What you should do:
Given the material below, return only the lines starting at the line with "Image resolution: width=404, height=2576." and ending at the line with "Dagwaarde vs restwaarde", exactly as they appear.
── Data extracts
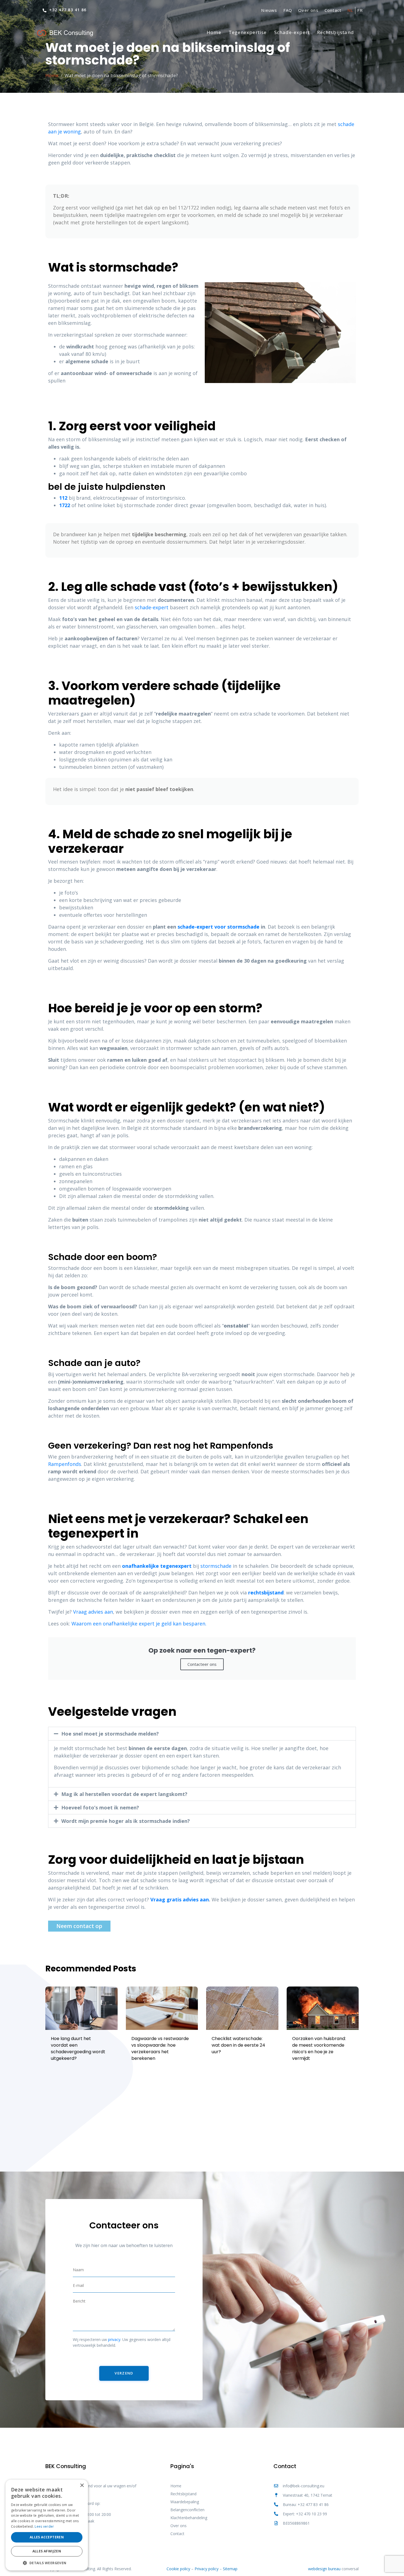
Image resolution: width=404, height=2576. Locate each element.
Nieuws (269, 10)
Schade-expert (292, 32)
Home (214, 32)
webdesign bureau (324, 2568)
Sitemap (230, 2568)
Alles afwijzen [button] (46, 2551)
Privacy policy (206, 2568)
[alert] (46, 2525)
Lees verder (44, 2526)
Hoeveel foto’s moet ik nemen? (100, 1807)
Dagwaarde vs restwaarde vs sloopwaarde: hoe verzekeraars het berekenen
────
── Data extracts
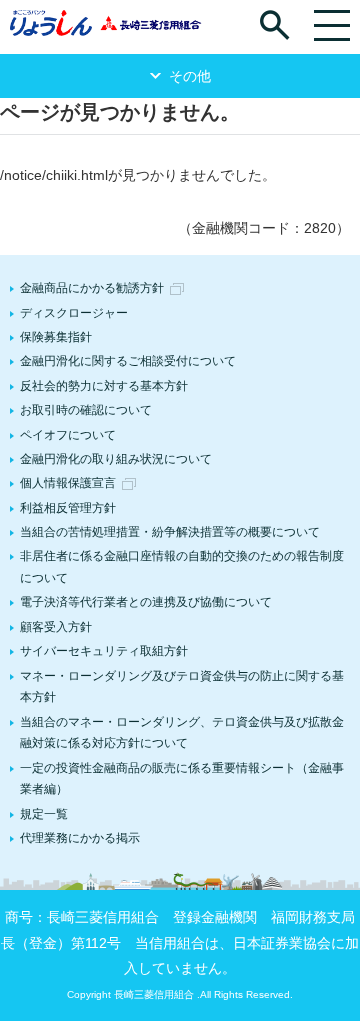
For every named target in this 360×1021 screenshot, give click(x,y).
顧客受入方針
────
Task response:
Image resolution: width=404, height=2576. Locate each element.
Nieuws (269, 10)
Schade-expert (292, 32)
Home (214, 32)
webdesign bureau (324, 2568)
Sitemap (230, 2568)
Alles afwijzen [button] (46, 2551)
Privacy policy (206, 2568)
[alert] (46, 2525)
Lees verder (44, 2526)
Hoeveel foto’s moet ik nemen? (100, 1807)
Dagwaarde vs restwaarde vs sloopwaarde: hoe verzekeraars het berekenen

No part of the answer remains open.